2019 エプソムカップ G3 レース回顧

前走重賞出走馬が2頭のみと、メンバーレベルの低いレースであったが、レース結果も超スローペースの凡戦だった。

1.レース結果の基礎データ

2019年 6月 9日(日) 3回東京4日  天候: 雨   馬場状態:稍重
11R  第36回エプソムカップ
3歳以上・オープン・G3(別定) (国際)(特指)  芝 1800m   14頭立


馬場差 -1.1 完全タイム差 +3.2
タイムランク SL メンバーランク D

LAP :13.5-12.2-12.7-12.9-12.6-12.3-11.0-10.8-11.1
通過:38.4-51.3-63.9-76.2  上り:70.7-57.8-45.2-32.9  超スローペース

雨が降っていたからとはいえ、1ハロン目が13.5はかなり遅い。上がりが速かったとはいえ、これだけペースが遅いのは重賞では稀であり、全く評価できない結果である。


2.隊列分析

2019061001

雨が降って馬場が少し悪くなっていることもあり、外を回る馬が多かった。直線入り口では隊列はやや短かったものの、超スローでこれだけ上がりが速いと後方にいては絶望的な流れだった。

3.完全タイム差検証

2019061003

スローで補正しきれない完全タイム差になったが、前走と比較することにより、レースレベルを想定できる完全タイム差を考えることができる。各馬の前走との比較から完全タイム差は+1.5程度と思われる。このことから、やはりこのレースは低レベルなレースである。

4.各馬の分析

1着   9番  レイエンダ         牡 4 ルメール  56  1.49.1 32.7

好スタートから2番手の位置につける。直線ではジワジワ伸びて、ゴール直前でサラキアを退けて1着となった。
近走前半で前に行けないことが多かったが、今回は初チークピーシズの効果があって好スタートが切れた可能性が高いものの、1ハロン目が13.5と遅かったから先行出来たと思えるので、普通のペースのレースで今後も好位置がとれるかどうかは疑問。レースのレベルも低かったので、今後も良血馬で人気先行しそうなので基本疑ってかかった方がいい馬だと思う。
勝因は超スローペースで前につけたルメール騎手の好騎乗につきる。今までの実績がイマイチであっても、これだけメンバーが弱くなればルメール騎手ならなんとかするかもと、考えるべきであったということだろう。

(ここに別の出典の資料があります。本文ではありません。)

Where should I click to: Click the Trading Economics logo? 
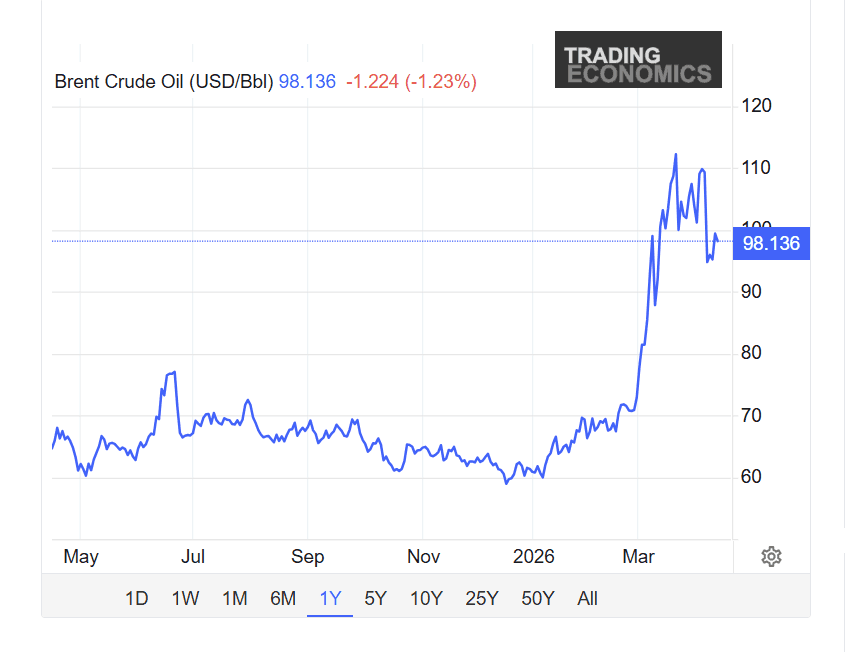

2着   6番  サラキア           牝 4 丸山元気  54  1.49.2 33.0

好スタートから押し出されるように先頭に立ち、最後までしっかり伸びて2着となった。
この馬も前半が遅すぎるペースだったために前に出れて、脚を貯められるペースで逃げれたということであり、今回のようなレースが再びできるとは思えない。この馬の好走を予想するのは難しかったが、他馬の戦績と比べると、牝馬限定戦が多いとはいえオープンでは重賞ばかり走っているので、少し警戒すべきだったということだろう。

3着   4番  ソーグリッタリング 牡 5 浜中俊    57  1.49.4 32.8

4,5番手から直線入り口ではレイエンダのすぐ後ろの位置にいたが、少しもたつき離され、最後まで伸びたものの3着まで。
直線入り口ヨーイドンの競馬で、トップスピード能力ではレイエンダに劣ることをはっきりと示した。この馬、上がり3ハロンタイムが上位になることが多いが、あまりスローペースにならないレースの方がよさそう。

4着   1番  ショウナンバッハ   牡 8 吉田豊    56  1.49.6 32.7

後方から、直線に入って最後までいい脚を使い4着となった。
こんなペースでも後方になってしまう、前半のスピード能力不足は絶望的ではあるものの、近走は最後に速い末脚を使えていることが多いので、調子はよさそう。またどこかで3着になる可能性はありそう。

5着  12番  ブレスジャーニー   牡 5 戸崎圭太  56  1.49.6 33.0

後方から4角で最内をついて、一旦先頭にたつも残り200mで止まった。
距離ロスのないインをついたのは好判断だったが、今回のペースでも後方になってしまうのではどうしようもない。

6着   7番  プロディガルサン   牡 6 レーン    56  1.49.7 33.1

中段から、直線ではやや内を通って伸びかけたが残り200mで脚色が鈍った。
末脚で勝負する馬ではあるが、トップスピードが少し足りない。重賞では少し足りないということだろう。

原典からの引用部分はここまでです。